Major Ronald Owen Lloyd Armstrong-Jones, (18 May 1899 – 27 January 1966) was a British barrister and soldier. He was the father of Antony Armstrong-Jones, 1st Earl of Snowdon, and father-in-law of Princess Margaret, younger daughter of George VI.

==Early life and education==
Born Ronald Owen Lloyd Armstrong Jones in Ilford, Essex, he was the only son of Sir Robert Jones, an eminent psychiatrist, and Margaret Roberts, daughter of Sir Owen Roberts. In 1912, his father legally changed the family surname to Armstrong-Jones by deed poll to distinguish himself from another Robert Jones. He was educated at Sandroyd School and Eton. He had two sisters, Elaine Margaret Wauchope (1895–1965) and Gwendolen Jane Buckley (1905–1985), who married Sir Denys Buckley.

==Career==
During the First World War, Armstrong-Jones was commissioned as a Second Lieutenant into the Royal Regiment of Artillery from 1917 to 1919. After the war, he continued his education at Magdalen College, Oxford. While at Oxford he distinguished himself as a rower, helping the Magdalen crew to win the Grand Challenge Cup at Henley in 1921. He graduated in 1922, then became a barrister at the Inner Temple. In 1936, Armstrong-Jones served as High Sheriff of Caernarvonshire. During the Second World War he returned to the army and served as a Major in the King's Royal Rifle Corps; he was invalided out in 1945, after serving as Deputy Judge Advocate to Montgomery's staff in Normandy and being appointed a Member of the Order of the British Empire in the 1945 New Year Honours in recognition of his service. During the war, his home, Stream House at Henley Park, was requisitioned to the British Army.

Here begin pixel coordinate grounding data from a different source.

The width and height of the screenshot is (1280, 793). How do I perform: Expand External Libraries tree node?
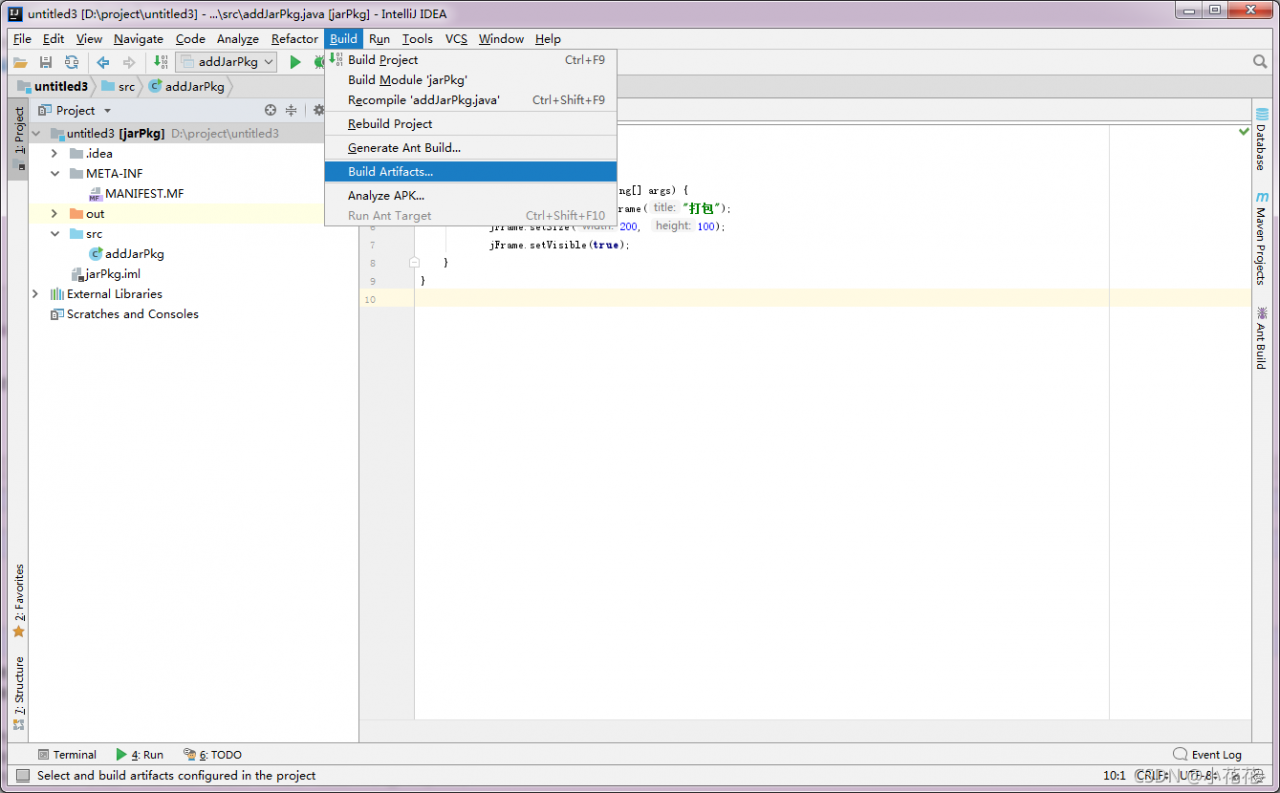click(36, 294)
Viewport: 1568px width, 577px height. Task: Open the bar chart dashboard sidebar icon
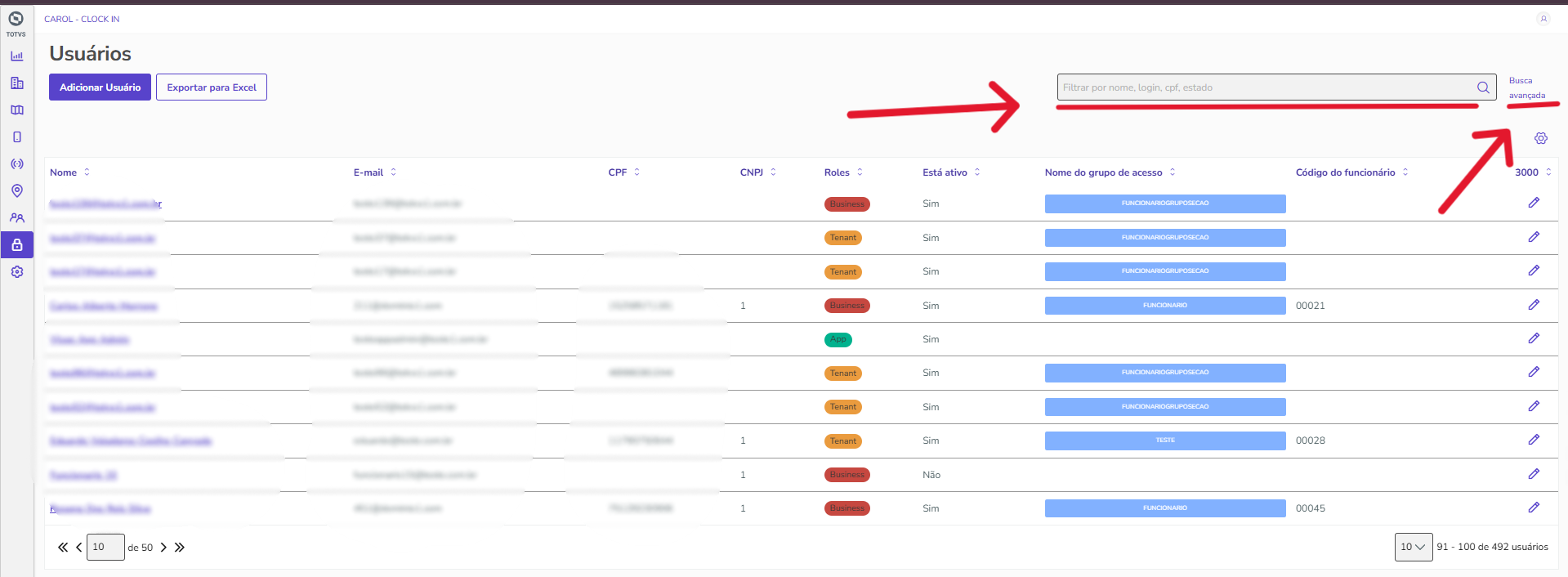(16, 56)
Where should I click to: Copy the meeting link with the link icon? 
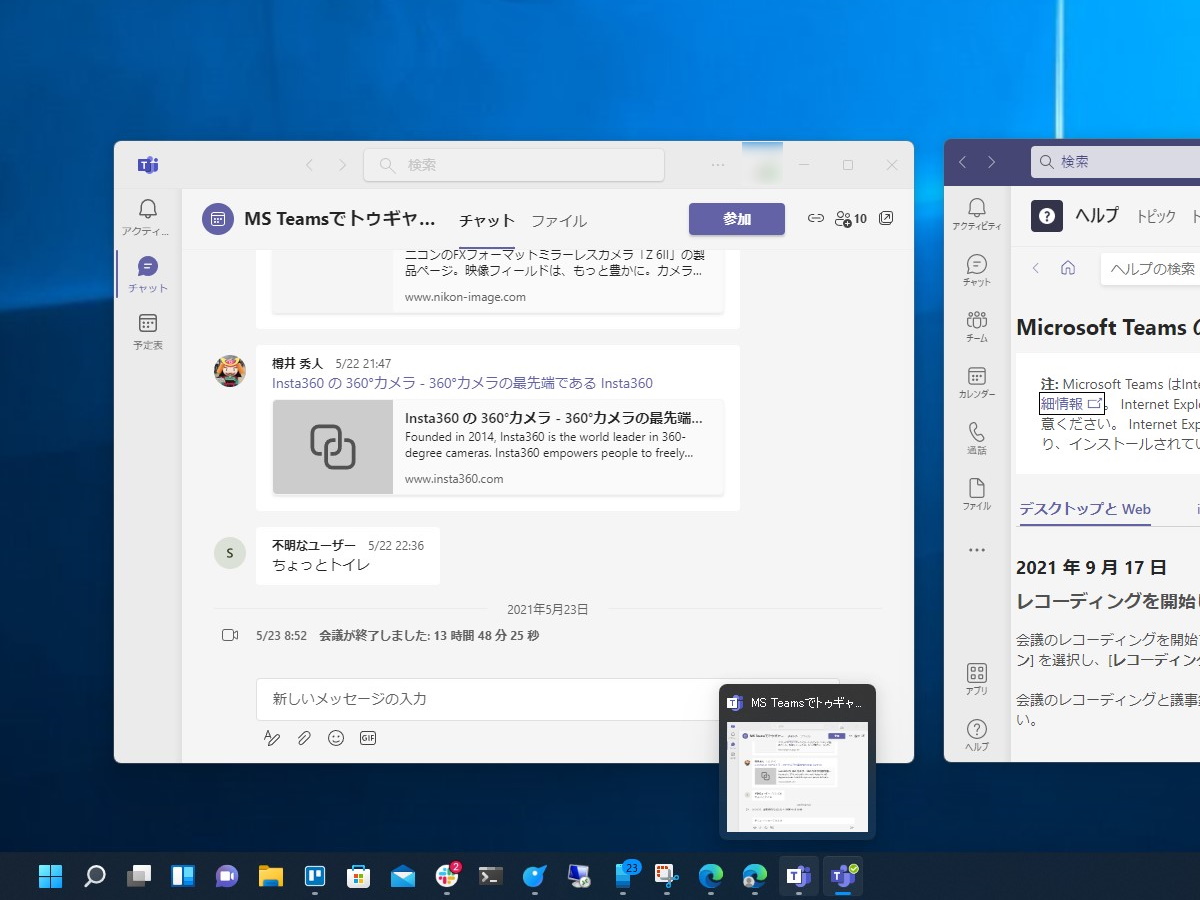click(816, 218)
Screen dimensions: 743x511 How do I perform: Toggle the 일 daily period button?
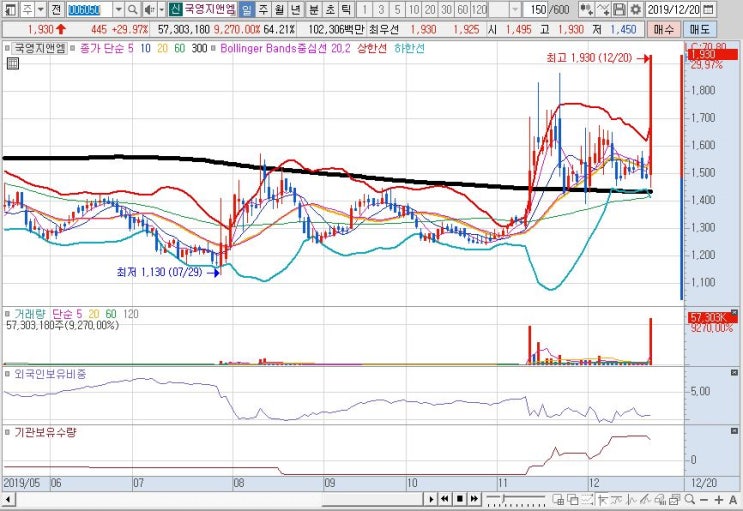pyautogui.click(x=246, y=9)
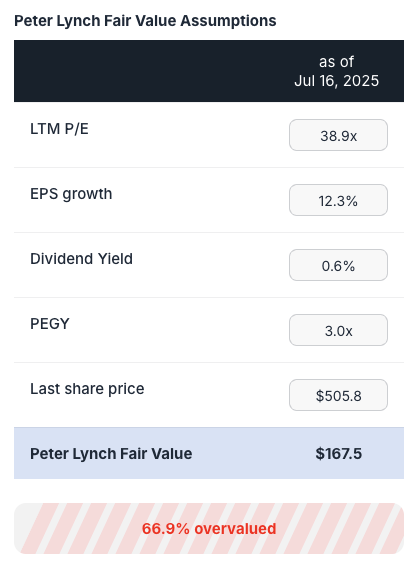Click the dark table header bar
416x570 pixels.
(209, 71)
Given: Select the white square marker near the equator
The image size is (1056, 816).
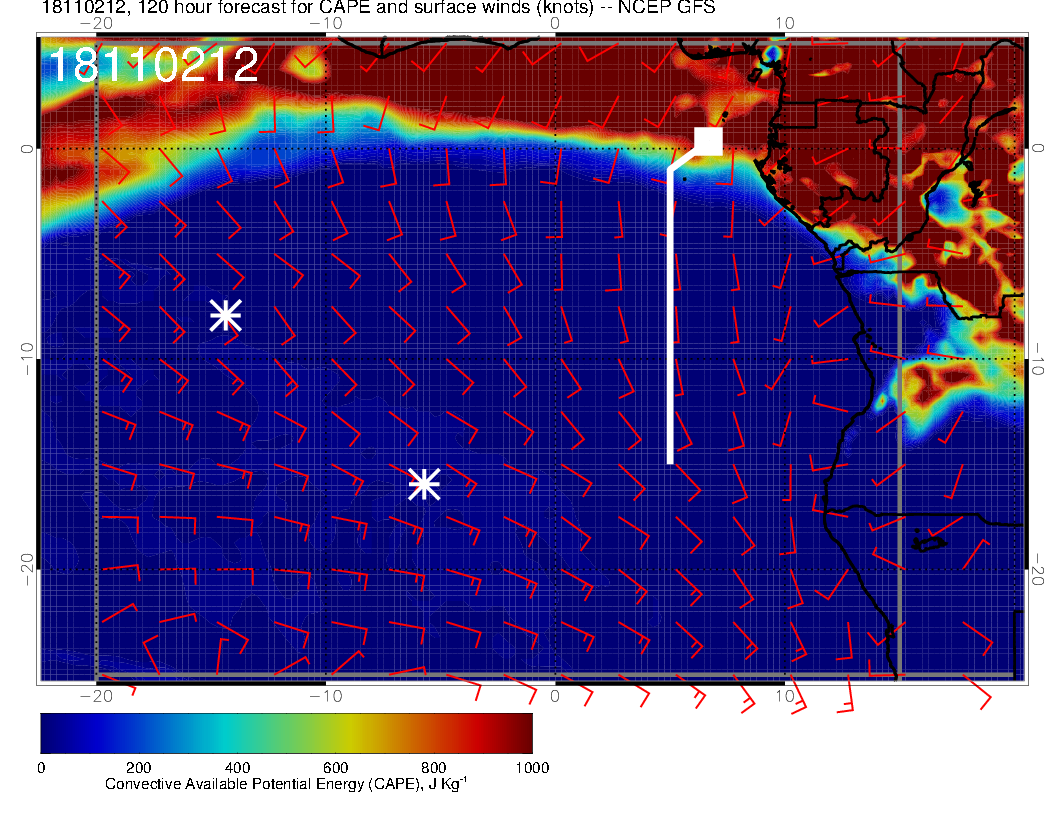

He took silk in 1954. The following year, he was appointed a Lord Chancellor's Legal Visitor, whose function is to visit mental patients in hospitals and at home to ensure they are properly cared for and money allocated by the Court of Protection is properly applied and managed for their care. He was a liveryman of the Worshipful Company of Clothworkers and from 1955 to 1959 he was a member of the Industrial Disputes Tribunal. He also served as a Governor of St Bartholomew's Hospital.

He retired from his post as Legal Visitor in 1963, upon medical advice. The Lord Chancellor's office issued a statement on Armstrong-Jones's retirement: "His doctors have advised him that the constant travelling involved in the duties of the office is likely to be inimical to his health in the future."

==Personal life and death==
Armstrong-Jones was married three times. Firstly, on 22 July 1925, to Anne Messel (8 February 1902 – July 1992), with whom he had two children:

- Susan Vesey, Viscountess de Vesci (12 February 1927 – May 1986), who married John Vesey, 6th Viscount de Vesci. They had four children.
- Antony Armstrong-Jones, 1st Earl of Snowdon (7 March 1930 – 13 January 2017), married Princess Margaret on 6 May 1960 (divorced on 11 July 1978) and created Earl of Snowdon in 1961 by his sister-in-law, Queen Elizabeth II. They had two children.

Armstrong-Jones' first marriage ended in divorce in 1934, and Anne later married the 6th Earl of Rosse. On 18 June 1936, Armstrong-Jones married secondly Australian Carol Akhurst, daughter of Sir Thomas Melrose Coombe. There were no children from this marriage. They divorced in 1959, and Carol was killed in a car crash in 1966.

He married thirdly Jenifer Unite Monro on 11 February 1960. Jenifer Unite, an air hostess, was the daughter of Basil Unite, a major fruit importer. They had one son:

- Peregrine John Walter Thomas Owen Llewelyn Armstrong-Jones (born 15 November 1960), married Caroline Therese Bloy. They had two children.

Armstrong-Jones underwent an operation in mid-1965 but did not recover. He was admitted to St Mary's Hospital, Paddington, in October 1965, and returned to his home, Plas Dinas, in Caernarfon, before Christmas. He died there on 27 January 1966 at the age of 66.